** Start SOURCE TEXT **

I was at Bondi Beach last week. Our concerns were ignored

By Marina Rosenberg

The J7 Task Force came to Australia to sound the alarm in the halls of power that antisemitic rhetoric and incitement plaguing the country would likely lead to antisemitic violence. Then 15 Jews were killed in a mass shooting at Bondi Beach during a Chanukah celebration. Only a few days ago, I was at Bondi Beach in Sydney. I walked along the shore, watching people jog and surf in the early Australian summer. It felt peaceful, free. It felt like the Australia I had always imagined, a place where people believe they can live safely, openly and without fear.

J7 Task Force leaders in front of the Adass Israel Synagogue in Melbourne on Dec. 6, 2024, one year after the Iranian regime-affiliated firebombing attack. From left: Gerard Unger, vice president of the Representative Council of French Jewish Institutions; Mauro Bernstein, President of the Delegación de Asociaciones Israelitas Argentinas; Peter Wertheim, co-CEO of Executive Council of Australian Jewry; Betsy Korn, chair of Conference of Presidents of Major American Jewish Organizations; Daniel Aghion, president of Executive Council of Australian Jewry; Richard Marceau, senior vice president of strategic initiatives and corporate council of the Centre for Israel and Jewish Affairs; Marina Rosenberg, senior vice president of international affairs, Anti-Defamation League; Michael Wegier, president of the Board of Deputies of British Jews; and Daniel Bottman, CEO of the Central Council of Jews in Germany.

To wake up this morning and see that same beach in the news marked by police tape, blood and the bodies of Jews murdered while celebrating Hanukkah is a heartbreak I cannot fully describe. I was in Australia last week not as a tourist, but as the senior vice president for international affairs at the Anti-Defamation League. I was part of a delegation of the J7 Task Force, a coalition representing the seven largest Jewish Diaspora communities. We came to Australia because we saw the red lights flashing — because the Australian Jewish community has been under siege since Oct. 7, 2023, facing a nearly fivefold increase in antisemitic incidents since Hamas’ deadly attack on Israel.

** End SOURCE TEXT **
** Start MATERIAL SHOWN **

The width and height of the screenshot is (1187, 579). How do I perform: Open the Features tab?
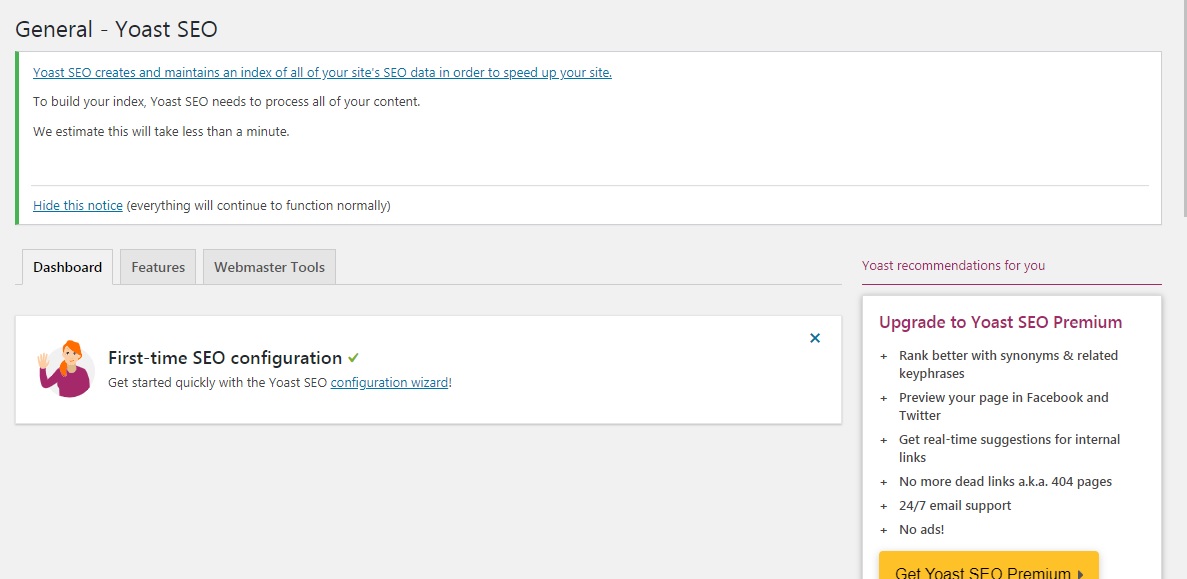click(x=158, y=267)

** End MATERIAL SHOWN **
** Start MATERIAL SHOWN **

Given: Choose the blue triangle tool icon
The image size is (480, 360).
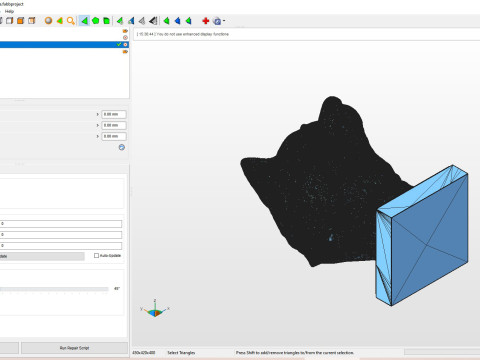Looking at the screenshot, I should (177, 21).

** End MATERIAL SHOWN **

» **PROBLEMS**:
(a) Retype the stretch of the Bondi Beach article from "I was at Bondi Beach last" through "and without fear.".
(b) Answer these questions using the Bondi Beach article:
(i) How many Jews were killed in the mass shooting at Bondi Beach?
(ii) How many Jewish Diaspora communities does the J7 Task Force represent?
(iii) By roughly what factor have antisemitic incidents against the Australian Jewish community increased since Oct. 7, 2023?
(c) Carry on the Bondi Beach article after its final sentence.
The material plays no part in what is asked here.

» **EXERCISE RESULTS**:
(a)
I was at Bondi Beach last week. Our concerns were ignored

By Marina Rosenberg

The J7 Task Force came to Australia to sound the alarm in the halls of power that antisemitic rhetoric and incitement plaguing the country would likely lead to antisemitic violence. Then 15 Jews were killed in a mass shooting at Bondi Beach during a Chanukah celebration. Only a few days ago, I was at Bondi Beach in Sydney. I walked along the shore, watching people jog and surf in the early Australian summer. It felt peaceful, free. It felt like the Australia I had always imagined, a place where people believe they can live safely, openly and without fear.

(b)
(i) 15
(ii) The seven largest
(iii) Nearly fivefold

(c)
We came to sound the alarm. In meetings with high-level government officials and members of Parliament, our message was explicit and urgent: What begins with words can end with violence. We warned that the normalization of calls to “Globalize the Intifada” and the unchecked incitement on the streets could almost inevitably lead to bloodshed. We visited the Adass Israel synagogue in Melbourne, which had been firebombed just a year prior by Iranian regime-linked attackers — devastating firsthand proof of what hate looks like when it moves from rhetoric to action.

We demanded that the government implement the action plan to combat antisemitism prepared by their own special envoy almost six months ago. We demanded they treat this hatred as the national security threat it is. Tragically, those warnings were not acted upon fast enough. And now, at least 15 innocent people, including a 12-year-old girl, a rabbi and a Holocaust survivor, are dead. This was not random violence. This was the predictable result of ongoing festering hate.

But amidst the horror, there is another story, one I witnessed firsthand just days before the attack. During our visit, we spent time with the very same Chabad community that was targeted; some of us even spent Shabbat together there. We prayed together, ate together and sang together. We looked into the eyes of a community that is battered but unbroken. That is the spirit we need now more than ever.

The terrorists wanted to turn Hanukkah, a festival of light, into a time of darkness. They wanted to turn a celebration of Jewish survival into a scene of Jewish death. They want us to be afraid; to hide our menorahs, to lock our doors, to remove our Stars of David. We will not give them that victory.

Hanukkah is the story of the few prevailing over the many, of light pushing back the darkness. It teaches us that even a single flame can defy the darkness that threatens us. In the aftermath of this tragedy, Jewish communities around the world will not retreat into the shadows. We will light our candles. We will gather in our synagogues and outside of them. We will wear our identity proudly.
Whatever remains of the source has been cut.